大変だったなぁあの頃は・・・高校の思い出に浸っていると、真琴の方から話しかけてきた。
「お兄ちゃんいつ帰るの?」
「正午の列車に乗って帰るんだよ。お見送りよろしくな」
「はいよ!!」ずーと真琴とたわいもない話をしていると、
あっという間に出発の時刻になってしまった。家を出て真琴と雑談しながら駅に向かう途中、
フラワーショップ里田の前に立ち止まった。真琴が2〜3歩、歩いてから不思議そうな顔をしてこちらを振り返った。
すでに花を選んでいたので、真琴は怒っていた。「もう、何やってんの。もう時間ないよーお兄ちゃん」
「いやちょっと待って」
「んもう」花を買い、手を引っ張って走っている真琴に急かされながら駅に到着した。
時間は今11時55分。まだ少しだけ余裕がある
俺は真琴を改札口で待たせて売店へと走った。売店には客が誰もいなくて暇そうにしているなつみがそこにはあった。

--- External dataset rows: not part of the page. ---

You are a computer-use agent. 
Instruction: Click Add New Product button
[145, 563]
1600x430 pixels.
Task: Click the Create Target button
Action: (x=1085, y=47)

俺は待合室のドアを勢いよく開けた。「ハァーハァな・・・なつみ。これ受け取ってくれ」
俺は普段からの運動不足を今感じていた。
学は手を膝に当て体を支えながら、右手に持っていた花を差し出した。「ごめんね、だって・・いきなり帰って来ちゃうんだもん。びっくりしちゃった」
なつみはプリティーなエンジェルスマイルで、その数本の花束を受け取った。
『ありがとう』
学はその瞬間頬に触れる暖かく柔らかい感触を感じた。
「なつみ・・・お前・・・」
お互いが見つめ合っていると・・・
アナウンス「まもなく1番線に電車が参ります」
なつみは顔を真っ赤にして。
「ほ・・ほれ電車が来たよ、ダッシュ」
なつみは背中を叩てきたのでよろけてなつみの方を見ると、
手を振っていた。「また会おうな、なつみ」
「うん」俺は、手を振り返して改札口に走った。
慌てて改札口を通過し電車に飛び込んだ。付き添いでホームまで来た真琴がこの後、
この旅一番最悪の言葉が真琴の口から語られることとなる。「あのね・・・行くから」
(ん?遊びに来るのか?)
「いつでもいいぜ。部屋2LDKだから一つ開けて待っててやるよ」
「じゃあ明後日」
「いきなりだなぁ・・まあいいや、用意しておくよ」プシューガタンガタン・・・・・・
お互い、姿が見えなくなるまで手を振るのをやめなかった。